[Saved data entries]
:::::
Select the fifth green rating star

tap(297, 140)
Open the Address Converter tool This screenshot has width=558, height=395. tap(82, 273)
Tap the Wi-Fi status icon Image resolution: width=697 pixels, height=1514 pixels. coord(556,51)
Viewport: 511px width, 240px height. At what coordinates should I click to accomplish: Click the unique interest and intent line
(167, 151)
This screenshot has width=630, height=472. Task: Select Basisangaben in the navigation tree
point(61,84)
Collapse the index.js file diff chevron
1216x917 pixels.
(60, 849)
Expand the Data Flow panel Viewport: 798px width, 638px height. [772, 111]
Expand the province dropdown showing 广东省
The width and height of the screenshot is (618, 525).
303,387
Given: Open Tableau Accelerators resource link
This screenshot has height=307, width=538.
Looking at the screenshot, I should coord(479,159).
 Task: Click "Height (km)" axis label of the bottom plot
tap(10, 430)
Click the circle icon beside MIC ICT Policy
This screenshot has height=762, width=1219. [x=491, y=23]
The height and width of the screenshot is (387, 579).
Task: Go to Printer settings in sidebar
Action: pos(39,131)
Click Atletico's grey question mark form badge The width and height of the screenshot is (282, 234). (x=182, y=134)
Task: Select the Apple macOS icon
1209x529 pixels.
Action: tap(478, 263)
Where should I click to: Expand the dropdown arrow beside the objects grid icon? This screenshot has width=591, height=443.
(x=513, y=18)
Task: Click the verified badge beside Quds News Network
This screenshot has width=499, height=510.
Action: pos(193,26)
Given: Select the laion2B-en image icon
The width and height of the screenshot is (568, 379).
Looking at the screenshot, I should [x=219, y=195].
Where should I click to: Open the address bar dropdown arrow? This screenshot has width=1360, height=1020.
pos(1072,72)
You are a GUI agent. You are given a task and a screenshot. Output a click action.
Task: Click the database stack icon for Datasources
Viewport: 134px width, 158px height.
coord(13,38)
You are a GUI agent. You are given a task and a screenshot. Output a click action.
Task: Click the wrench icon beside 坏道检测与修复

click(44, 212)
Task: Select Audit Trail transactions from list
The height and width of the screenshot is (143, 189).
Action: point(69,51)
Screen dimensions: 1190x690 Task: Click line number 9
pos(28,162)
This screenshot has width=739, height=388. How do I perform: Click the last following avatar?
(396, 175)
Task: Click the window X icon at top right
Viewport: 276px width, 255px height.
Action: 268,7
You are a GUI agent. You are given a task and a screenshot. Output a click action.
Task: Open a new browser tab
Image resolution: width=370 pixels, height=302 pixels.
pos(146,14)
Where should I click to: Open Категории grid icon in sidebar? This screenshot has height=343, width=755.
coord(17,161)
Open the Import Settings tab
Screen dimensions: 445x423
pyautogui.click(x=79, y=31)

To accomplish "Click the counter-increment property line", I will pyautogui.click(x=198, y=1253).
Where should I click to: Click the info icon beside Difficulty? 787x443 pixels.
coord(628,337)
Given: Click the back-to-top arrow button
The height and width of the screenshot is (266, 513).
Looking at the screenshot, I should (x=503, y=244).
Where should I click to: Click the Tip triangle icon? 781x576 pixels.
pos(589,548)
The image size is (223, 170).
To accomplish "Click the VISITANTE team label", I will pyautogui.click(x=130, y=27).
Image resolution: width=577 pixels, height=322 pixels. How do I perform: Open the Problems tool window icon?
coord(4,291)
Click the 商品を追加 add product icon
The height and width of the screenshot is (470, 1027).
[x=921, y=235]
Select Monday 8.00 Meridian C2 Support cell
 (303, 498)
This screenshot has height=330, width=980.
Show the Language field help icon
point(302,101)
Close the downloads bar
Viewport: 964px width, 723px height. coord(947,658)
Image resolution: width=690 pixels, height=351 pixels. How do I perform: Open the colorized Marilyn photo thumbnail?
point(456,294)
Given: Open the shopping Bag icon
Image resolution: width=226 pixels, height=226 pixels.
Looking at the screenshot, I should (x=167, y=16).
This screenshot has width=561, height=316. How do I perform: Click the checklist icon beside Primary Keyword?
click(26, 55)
:::::
### [EXERCISE REQUIREMENTS]
All entries above are to be repeated verbatim, down to the last line.

### [PROBLEM SOLUTION]
Select the fifth green rating star

tap(297, 140)
Open the Address Converter tool This screenshot has width=558, height=395. tap(82, 273)
Tap the Wi-Fi status icon Image resolution: width=697 pixels, height=1514 pixels. coord(556,51)
Viewport: 511px width, 240px height. At what coordinates should I click to accomplish: Click the unique interest and intent line
(167, 151)
This screenshot has width=630, height=472. Task: Select Basisangaben in the navigation tree
point(61,84)
Collapse the index.js file diff chevron
1216x917 pixels.
(60, 849)
Expand the Data Flow panel Viewport: 798px width, 638px height. [772, 111]
Expand the province dropdown showing 广东省
The width and height of the screenshot is (618, 525).
303,387
Given: Open Tableau Accelerators resource link
This screenshot has height=307, width=538.
Looking at the screenshot, I should coord(479,159).
 Task: Click "Height (km)" axis label of the bottom plot
tap(10, 430)
Click the circle icon beside MIC ICT Policy
This screenshot has height=762, width=1219. [x=491, y=23]
The height and width of the screenshot is (387, 579).
Task: Go to Printer settings in sidebar
Action: pos(39,131)
Click Atletico's grey question mark form badge The width and height of the screenshot is (282, 234). (x=182, y=134)
Task: Select the Apple macOS icon
1209x529 pixels.
Action: tap(478, 263)
Where should I click to: Expand the dropdown arrow beside the objects grid icon? This screenshot has width=591, height=443.
(x=513, y=18)
Task: Click the verified badge beside Quds News Network
This screenshot has width=499, height=510.
Action: pos(193,26)
Given: Select the laion2B-en image icon
The width and height of the screenshot is (568, 379).
Looking at the screenshot, I should [x=219, y=195].
Where should I click to: Open the address bar dropdown arrow? This screenshot has width=1360, height=1020.
pos(1072,72)
You are a GUI agent. You are given a task and a screenshot. Output a click action.
Task: Click the database stack icon for Datasources
Viewport: 134px width, 158px height.
coord(13,38)
You are a GUI agent. You are given a task and a screenshot. Output a click action.
Task: Click the wrench icon beside 坏道检测与修复

click(44, 212)
Task: Select Audit Trail transactions from list
The height and width of the screenshot is (143, 189).
Action: point(69,51)
Screen dimensions: 1190x690 Task: Click line number 9
pos(28,162)
This screenshot has width=739, height=388. How do I perform: Click the last following avatar?
(396, 175)
Task: Click the window X icon at top right
Viewport: 276px width, 255px height.
Action: 268,7
You are a GUI agent. You are given a task and a screenshot. Output a click action.
Task: Open a new browser tab
Image resolution: width=370 pixels, height=302 pixels.
pos(146,14)
Where should I click to: Open Категории grid icon in sidebar? This screenshot has height=343, width=755.
coord(17,161)
Open the Import Settings tab
Screen dimensions: 445x423
pyautogui.click(x=79, y=31)

To accomplish "Click the counter-increment property line", I will pyautogui.click(x=198, y=1253).
Where should I click to: Click the info icon beside Difficulty? 787x443 pixels.
coord(628,337)
Given: Click the back-to-top arrow button
The height and width of the screenshot is (266, 513).
Looking at the screenshot, I should (x=503, y=244).
Where should I click to: Click the Tip triangle icon? 781x576 pixels.
pos(589,548)
The image size is (223, 170).
To accomplish "Click the VISITANTE team label", I will pyautogui.click(x=130, y=27).
Image resolution: width=577 pixels, height=322 pixels. How do I perform: Open the Problems tool window icon?
coord(4,291)
Click the 商品を追加 add product icon
The height and width of the screenshot is (470, 1027).
[x=921, y=235]
Select Monday 8.00 Meridian C2 Support cell
 (303, 498)
This screenshot has height=330, width=980.
Show the Language field help icon
point(302,101)
Close the downloads bar
Viewport: 964px width, 723px height. coord(947,658)
Image resolution: width=690 pixels, height=351 pixels. How do I perform: Open the colorized Marilyn photo thumbnail?
point(456,294)
Given: Open the shopping Bag icon
Image resolution: width=226 pixels, height=226 pixels.
Looking at the screenshot, I should (x=167, y=16).
This screenshot has width=561, height=316. How do I perform: Click the checklist icon beside Primary Keyword?
click(26, 55)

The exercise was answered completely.